Yes, this is another immigration post.
A 2017 article in the St. Louis Fed’s The Regional Economist looks at the impact immigration has on U.S. labor markets. The researchers drew on “state-level data from the U.S. Census Bureau for the years 2000, 2005 and 2010 for wages and immigration figures…For wages, we used inflation-adjusted pretax wages and salary incomes of the employed population between the ages of 18 and 60. Finally, we used the Bureau of Labor Statistics’ seasonally adjusted unemployment rate.”
The data “reveals that the relationship between unemployment and immigration is weak to nonexistent, even during this crisis period.”
Furthermore, it “reveals a weak to nonexistent correlation” between wages and immigration, even during economic crises.

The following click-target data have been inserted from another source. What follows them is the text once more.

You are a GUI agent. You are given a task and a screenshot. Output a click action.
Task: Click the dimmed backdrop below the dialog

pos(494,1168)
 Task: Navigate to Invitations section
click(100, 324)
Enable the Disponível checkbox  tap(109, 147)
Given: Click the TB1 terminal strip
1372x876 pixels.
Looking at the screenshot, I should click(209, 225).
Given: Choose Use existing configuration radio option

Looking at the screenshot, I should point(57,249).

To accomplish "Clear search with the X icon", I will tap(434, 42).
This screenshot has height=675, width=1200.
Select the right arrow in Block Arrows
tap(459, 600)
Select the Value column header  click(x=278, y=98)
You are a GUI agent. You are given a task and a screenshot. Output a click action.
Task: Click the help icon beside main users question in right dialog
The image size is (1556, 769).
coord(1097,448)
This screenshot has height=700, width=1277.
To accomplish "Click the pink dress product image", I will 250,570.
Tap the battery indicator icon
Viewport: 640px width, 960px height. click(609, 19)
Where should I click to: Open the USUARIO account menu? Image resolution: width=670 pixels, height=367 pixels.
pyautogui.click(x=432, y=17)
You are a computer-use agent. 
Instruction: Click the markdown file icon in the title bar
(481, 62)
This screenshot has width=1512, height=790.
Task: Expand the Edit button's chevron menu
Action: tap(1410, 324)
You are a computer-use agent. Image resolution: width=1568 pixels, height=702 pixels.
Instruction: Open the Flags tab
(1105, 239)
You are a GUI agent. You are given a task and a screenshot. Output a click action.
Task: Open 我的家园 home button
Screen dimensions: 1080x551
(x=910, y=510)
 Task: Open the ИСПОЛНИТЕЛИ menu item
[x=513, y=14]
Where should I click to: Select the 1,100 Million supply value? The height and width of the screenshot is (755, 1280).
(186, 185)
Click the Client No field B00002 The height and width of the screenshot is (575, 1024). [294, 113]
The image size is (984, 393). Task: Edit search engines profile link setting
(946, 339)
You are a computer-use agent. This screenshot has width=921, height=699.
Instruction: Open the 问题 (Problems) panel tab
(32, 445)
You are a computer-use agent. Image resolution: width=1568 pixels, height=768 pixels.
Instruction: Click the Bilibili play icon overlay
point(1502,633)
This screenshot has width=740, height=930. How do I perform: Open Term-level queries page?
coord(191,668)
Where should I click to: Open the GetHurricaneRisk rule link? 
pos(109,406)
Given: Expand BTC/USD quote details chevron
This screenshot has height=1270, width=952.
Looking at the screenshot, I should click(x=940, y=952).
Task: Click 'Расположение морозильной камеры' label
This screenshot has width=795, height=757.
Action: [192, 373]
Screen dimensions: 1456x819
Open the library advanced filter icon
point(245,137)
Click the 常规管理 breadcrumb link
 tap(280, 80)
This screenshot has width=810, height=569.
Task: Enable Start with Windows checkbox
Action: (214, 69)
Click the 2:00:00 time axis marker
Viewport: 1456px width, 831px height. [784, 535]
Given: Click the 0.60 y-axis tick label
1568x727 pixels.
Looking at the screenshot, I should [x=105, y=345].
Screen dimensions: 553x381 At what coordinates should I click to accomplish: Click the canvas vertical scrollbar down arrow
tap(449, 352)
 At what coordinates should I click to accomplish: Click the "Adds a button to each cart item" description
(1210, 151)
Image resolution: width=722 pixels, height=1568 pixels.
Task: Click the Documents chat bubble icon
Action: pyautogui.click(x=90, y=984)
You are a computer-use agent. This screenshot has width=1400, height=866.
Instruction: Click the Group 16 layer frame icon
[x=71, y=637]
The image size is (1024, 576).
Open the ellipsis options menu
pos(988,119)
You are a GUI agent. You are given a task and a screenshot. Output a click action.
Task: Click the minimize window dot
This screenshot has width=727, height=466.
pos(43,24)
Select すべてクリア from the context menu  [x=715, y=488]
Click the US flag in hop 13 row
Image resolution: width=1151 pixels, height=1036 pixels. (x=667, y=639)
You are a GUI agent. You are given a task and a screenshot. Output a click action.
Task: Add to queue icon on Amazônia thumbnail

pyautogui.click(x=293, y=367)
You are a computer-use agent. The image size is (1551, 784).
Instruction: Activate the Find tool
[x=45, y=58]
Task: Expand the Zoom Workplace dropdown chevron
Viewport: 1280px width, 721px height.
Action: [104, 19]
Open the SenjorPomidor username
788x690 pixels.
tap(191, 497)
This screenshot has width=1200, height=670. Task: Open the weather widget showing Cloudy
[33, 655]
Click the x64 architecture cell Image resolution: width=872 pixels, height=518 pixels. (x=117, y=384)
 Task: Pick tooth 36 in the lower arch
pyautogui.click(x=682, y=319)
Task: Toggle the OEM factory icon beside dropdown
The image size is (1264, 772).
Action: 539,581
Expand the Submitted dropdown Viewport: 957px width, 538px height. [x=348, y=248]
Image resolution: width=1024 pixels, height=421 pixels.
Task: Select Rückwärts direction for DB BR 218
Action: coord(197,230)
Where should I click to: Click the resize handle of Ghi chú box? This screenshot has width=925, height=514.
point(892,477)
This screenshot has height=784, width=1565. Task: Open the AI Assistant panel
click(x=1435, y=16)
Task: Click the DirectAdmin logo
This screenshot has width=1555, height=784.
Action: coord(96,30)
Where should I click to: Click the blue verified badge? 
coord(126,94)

But what about the impact on low-skilled workers? “A study by economist David Card addresses this question,” the authors write. “It discusses the consequences of the Mariel boatlift episode, when about 125,000 Cubans emigrated from Cuba’s Mariel port to Miami between May and September 1980. These immigrants had relatively low skills (i.e., less than the average Cuban worker). Card found no evidence that low-skilled wages and the unemployment rate among low-skilled workers changed in Miami.” This is most likely due to the fact that “immigrants and native workers may not be perfect substitutes. It was suggested in one study that immigrants do not so much compete directly with natives as they create conditions for increased specialization by which natives perform more communication-intensive work and immigrants do manual tasks.”
Just more evidence to consider in this controversial debate.